Aviso: Nenhum cartucho ou PCB foi ferido na produção deste
artigo. Bom, dois deles ficaram sem o dito autocolante mas enfim, vão ser
utilizados noutro projecto. E peço desde já as mais sinceras desculpas pela
qualidade amadora das fotografias mas é o que se consegue para tentar explicar
tudo isto. E agora, on with the show!
Os anos 90 foram sem dúvida o meu período favorito na
história dos videojogos, de onde surgiram eternos clássicos um pouco por todas as
plataformas mais famosas da época. Com o sucesso de algumas consolas, era
natural que surgissem bootlegs/repros/fakes (chamem-lhes o que bem quiserem)
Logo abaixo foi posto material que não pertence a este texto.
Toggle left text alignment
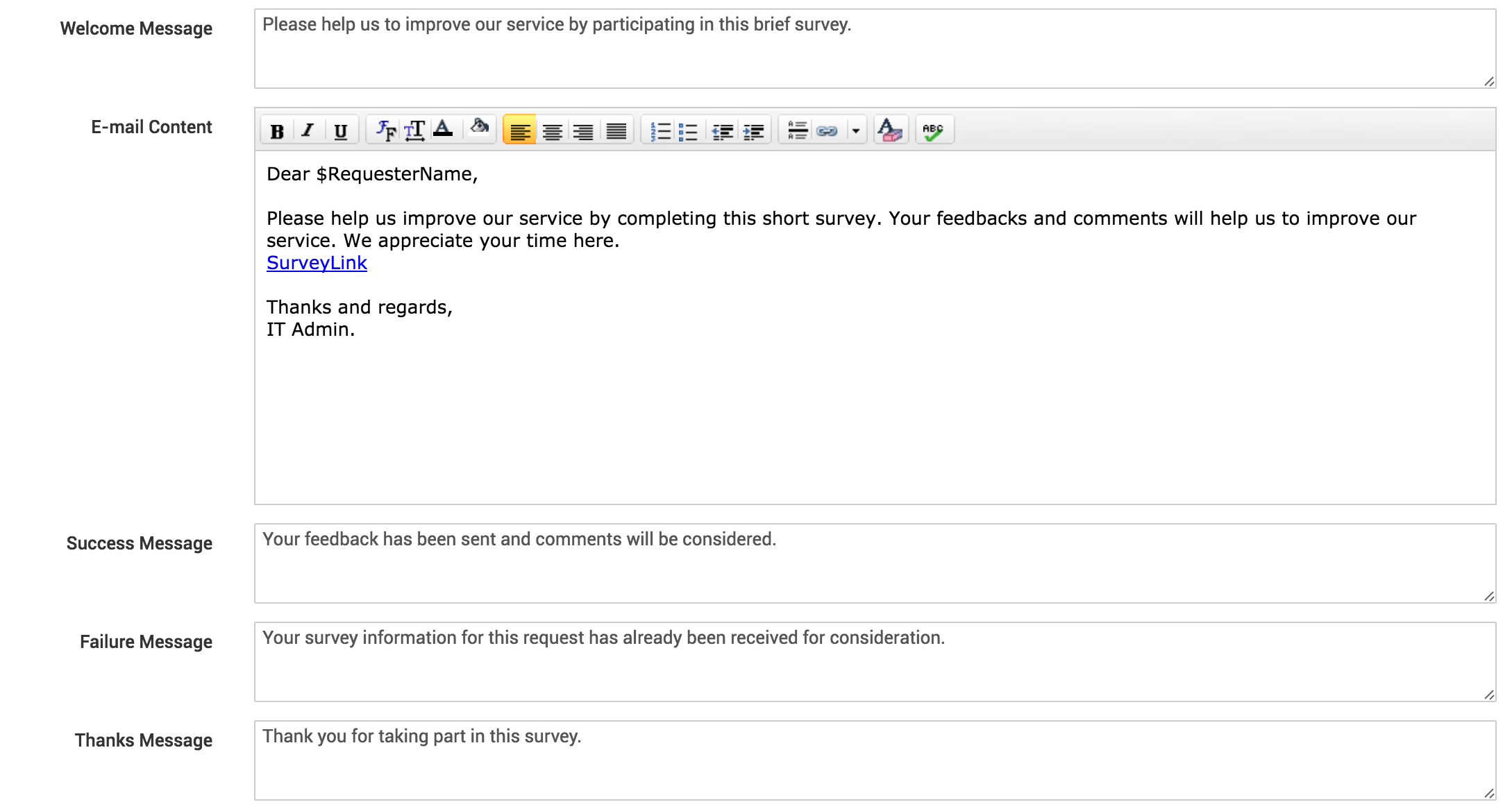 coord(519,130)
para alguém tirar partido disto. Alguns dos mais famosos são os cartuchos
usados nas conhecidas Family Game, clones da Famicom, que se vendiam por preços
bem abaixo dos jogos originais de NES e um pouco por todo o lado, como em
feiras, centros comerciais e até locais onde não era normal venderem-se artigos
destes. Mas os que nos interessam são os de Game Boy, essa consola que tão bons
momentos nos proporcionou e que ainda hoje continua a ser uma das minhas
favoritas.
Era comum encontrar-se com frequência bootlegs de Game Boy,
alguns mais elaborados do que outros onde até a caixa e manual de instruções
eram reproduzidos. Contudo, a qualidade de impressão era algo que denunciava à
priori a origem destes jogos. Mesmo em miúdo, rapidamente tive esta percepção e
sabia distinguir bem um original de um fake, ainda que tenha alguns na minha
colecção por serem os títulos que são. Hoje em dia, ainda se vêem com alguma
frequência cartuchos fake desta época bem como outros mais recentes e menos
empenhados em passar por originais. E como é que se distinguem uns de outros? É
o que vamos ver ao longo deste pequeno guia.